A reporter asked for some "examples from individuals who have had to twiddle their thumbs waiting for the boss to leave (because you can't leave first)." They were also looking for "stories from individuals who can't leave the job early even though there's nothing to do."
This is something I take very seriously, so here's what they received:
I work in the video game industry, and this problem is rampant. It is compounded by the fact that we have 8 flexible hours in a day that can start as late as 10am and end as early as 4pm. I have had an employee that even would get to work at 6am and do a 10 hour shift and his boss didn't even know it because he didn't get into the office until 11am. They thought the "6am guy" was not doing full days, when he was actually the most productive person on the team because he got 4 hours of uninterrupted work because most of the company didn't arrive until 10am.
But that's not my story.
On software teams, you often work in short, two week bursts, called Sprints. At the beginning, everyone agrees on what needs to be done, and each member of the entire team is asked to do a full 80 hours over two weeks. How it gets done isn't important; it just must get done. And it must be completed within two regular work weeks. That's the entire process.
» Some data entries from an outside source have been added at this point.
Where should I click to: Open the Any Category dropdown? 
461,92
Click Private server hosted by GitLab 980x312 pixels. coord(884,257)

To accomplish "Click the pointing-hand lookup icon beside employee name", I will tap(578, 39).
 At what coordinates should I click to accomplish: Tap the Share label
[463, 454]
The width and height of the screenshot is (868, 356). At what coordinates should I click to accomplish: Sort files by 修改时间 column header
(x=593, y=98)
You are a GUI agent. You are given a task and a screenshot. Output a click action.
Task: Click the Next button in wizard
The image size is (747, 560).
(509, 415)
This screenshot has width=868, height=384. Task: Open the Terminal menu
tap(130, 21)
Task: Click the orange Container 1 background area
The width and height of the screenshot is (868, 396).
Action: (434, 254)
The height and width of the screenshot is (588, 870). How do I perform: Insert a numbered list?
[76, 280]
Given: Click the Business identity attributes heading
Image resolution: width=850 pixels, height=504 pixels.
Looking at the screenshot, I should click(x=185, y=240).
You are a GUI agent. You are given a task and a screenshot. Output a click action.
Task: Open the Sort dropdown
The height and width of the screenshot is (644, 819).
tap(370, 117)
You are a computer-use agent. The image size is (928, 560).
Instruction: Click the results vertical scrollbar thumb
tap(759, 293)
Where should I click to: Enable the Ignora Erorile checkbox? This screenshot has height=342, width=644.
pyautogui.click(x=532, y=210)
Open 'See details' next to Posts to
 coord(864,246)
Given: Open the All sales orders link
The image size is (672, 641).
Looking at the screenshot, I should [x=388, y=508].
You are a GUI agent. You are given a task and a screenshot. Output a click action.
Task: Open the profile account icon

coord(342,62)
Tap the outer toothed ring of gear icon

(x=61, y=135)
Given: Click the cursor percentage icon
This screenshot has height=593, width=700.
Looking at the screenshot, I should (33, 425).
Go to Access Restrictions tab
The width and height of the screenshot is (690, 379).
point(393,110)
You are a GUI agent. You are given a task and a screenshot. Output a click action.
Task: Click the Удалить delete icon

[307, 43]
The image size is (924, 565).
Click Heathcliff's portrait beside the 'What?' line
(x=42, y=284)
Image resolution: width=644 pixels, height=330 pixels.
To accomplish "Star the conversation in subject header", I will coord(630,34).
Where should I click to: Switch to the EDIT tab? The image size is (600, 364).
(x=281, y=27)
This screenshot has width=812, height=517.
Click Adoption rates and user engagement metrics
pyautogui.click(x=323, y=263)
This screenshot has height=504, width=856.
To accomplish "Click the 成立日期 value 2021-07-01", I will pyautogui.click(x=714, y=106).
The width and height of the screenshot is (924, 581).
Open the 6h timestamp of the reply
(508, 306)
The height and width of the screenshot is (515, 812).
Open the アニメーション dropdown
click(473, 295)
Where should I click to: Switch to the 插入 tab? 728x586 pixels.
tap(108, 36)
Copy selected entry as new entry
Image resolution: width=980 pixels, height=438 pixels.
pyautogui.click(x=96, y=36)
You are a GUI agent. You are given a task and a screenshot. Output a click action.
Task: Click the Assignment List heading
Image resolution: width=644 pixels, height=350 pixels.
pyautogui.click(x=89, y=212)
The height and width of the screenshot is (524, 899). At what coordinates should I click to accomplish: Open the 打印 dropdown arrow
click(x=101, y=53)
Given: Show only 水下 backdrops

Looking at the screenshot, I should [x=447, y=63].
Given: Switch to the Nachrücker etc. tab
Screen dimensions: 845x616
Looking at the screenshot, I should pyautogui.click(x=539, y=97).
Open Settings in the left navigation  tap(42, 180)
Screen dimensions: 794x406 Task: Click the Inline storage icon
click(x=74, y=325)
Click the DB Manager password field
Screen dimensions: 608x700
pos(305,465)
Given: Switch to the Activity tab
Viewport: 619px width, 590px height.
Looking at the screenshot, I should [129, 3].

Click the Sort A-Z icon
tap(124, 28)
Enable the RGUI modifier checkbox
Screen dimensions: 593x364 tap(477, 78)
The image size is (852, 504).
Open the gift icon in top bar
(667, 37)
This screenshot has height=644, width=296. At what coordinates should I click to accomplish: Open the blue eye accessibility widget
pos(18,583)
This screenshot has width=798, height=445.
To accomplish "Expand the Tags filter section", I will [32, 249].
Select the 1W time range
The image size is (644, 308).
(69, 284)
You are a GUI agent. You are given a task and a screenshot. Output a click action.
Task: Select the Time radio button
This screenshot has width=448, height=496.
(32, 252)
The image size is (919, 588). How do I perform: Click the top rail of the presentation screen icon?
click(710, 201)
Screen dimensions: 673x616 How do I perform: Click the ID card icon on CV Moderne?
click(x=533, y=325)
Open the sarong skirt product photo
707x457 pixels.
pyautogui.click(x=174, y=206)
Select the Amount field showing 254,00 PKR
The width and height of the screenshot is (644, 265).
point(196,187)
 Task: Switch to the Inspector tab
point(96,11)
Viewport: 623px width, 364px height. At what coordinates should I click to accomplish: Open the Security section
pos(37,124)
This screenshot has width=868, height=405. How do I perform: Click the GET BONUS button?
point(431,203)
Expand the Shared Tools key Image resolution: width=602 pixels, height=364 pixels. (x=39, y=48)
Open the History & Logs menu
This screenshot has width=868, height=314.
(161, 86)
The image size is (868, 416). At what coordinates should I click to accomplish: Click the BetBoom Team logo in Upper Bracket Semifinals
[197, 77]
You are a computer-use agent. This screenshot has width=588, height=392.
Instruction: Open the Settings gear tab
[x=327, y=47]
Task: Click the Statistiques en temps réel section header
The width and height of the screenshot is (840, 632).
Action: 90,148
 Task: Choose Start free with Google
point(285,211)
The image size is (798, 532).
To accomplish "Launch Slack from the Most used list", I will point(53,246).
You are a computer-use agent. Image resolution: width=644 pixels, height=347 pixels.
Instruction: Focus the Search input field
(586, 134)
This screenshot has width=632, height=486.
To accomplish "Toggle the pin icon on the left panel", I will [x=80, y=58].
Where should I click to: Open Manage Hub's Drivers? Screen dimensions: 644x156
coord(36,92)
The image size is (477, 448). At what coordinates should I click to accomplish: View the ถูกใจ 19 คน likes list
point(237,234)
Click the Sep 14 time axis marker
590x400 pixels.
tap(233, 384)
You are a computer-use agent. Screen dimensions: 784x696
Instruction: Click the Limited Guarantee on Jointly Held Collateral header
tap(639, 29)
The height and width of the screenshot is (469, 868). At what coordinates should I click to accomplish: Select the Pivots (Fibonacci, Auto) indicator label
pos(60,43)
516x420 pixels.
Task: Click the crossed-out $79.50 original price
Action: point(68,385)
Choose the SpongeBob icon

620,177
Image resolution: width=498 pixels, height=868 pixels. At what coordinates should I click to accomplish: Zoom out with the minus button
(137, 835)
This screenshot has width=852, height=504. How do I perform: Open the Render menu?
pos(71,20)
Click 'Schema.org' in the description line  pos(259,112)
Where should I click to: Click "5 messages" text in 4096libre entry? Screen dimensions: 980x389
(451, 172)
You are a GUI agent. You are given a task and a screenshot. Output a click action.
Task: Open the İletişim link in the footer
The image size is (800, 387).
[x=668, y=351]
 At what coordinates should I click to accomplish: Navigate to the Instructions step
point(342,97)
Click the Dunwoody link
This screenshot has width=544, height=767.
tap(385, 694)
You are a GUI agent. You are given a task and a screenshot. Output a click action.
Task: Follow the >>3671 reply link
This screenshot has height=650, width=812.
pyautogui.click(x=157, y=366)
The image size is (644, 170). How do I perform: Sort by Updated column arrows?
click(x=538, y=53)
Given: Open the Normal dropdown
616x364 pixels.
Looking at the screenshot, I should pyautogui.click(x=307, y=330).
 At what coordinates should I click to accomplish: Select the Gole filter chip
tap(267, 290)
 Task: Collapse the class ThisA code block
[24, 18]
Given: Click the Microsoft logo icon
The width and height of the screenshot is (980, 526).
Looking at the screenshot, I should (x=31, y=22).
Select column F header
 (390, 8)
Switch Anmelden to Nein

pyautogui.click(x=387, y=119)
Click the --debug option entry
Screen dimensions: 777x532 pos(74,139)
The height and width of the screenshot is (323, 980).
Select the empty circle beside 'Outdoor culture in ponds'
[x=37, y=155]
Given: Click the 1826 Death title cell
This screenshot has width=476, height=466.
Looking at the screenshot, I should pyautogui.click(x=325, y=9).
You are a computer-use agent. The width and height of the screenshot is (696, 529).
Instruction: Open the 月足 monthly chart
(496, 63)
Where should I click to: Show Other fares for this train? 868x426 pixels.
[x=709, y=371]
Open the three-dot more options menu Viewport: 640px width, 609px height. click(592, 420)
Our team decided to get to work early because the office would be empty for a couple of hours as most people in the office came in at 10am.
Working this way, our team completed all of the items on the feature list and even added new features that weren't part of the plan, although they were on the remainder of the feature list that we would be implementing later.
After the Sprint, we demonstrated the software to the head of the studio, who told us, not that we completed the Sprint, but that we should have been able to get more done. This made no sense to anyone on the team, so I asked what would make him say that. His reply: "I was here at 7pm every night, and the other team was, too. If you had actually worked full days, you would have done it. You didn't work hard enough."
It became apparent that this was what was expected. We had to be in the building when he was. And "work harder." To what end? He would not say. The entire culture of the company was shifted at that moment, and not in a way anyone could understand.
The company slowly imploded afterwards, and I fully believe the nucleus of that implosion was the disrespect he showed the hard working employees that day. Our home lives were less important than his perception of what work is actually being completed.
Now, is that the type of company you'd want to work for? Not me. Your boss needs to define what's needed and to what standard. Then, when your work is done for the day... go home!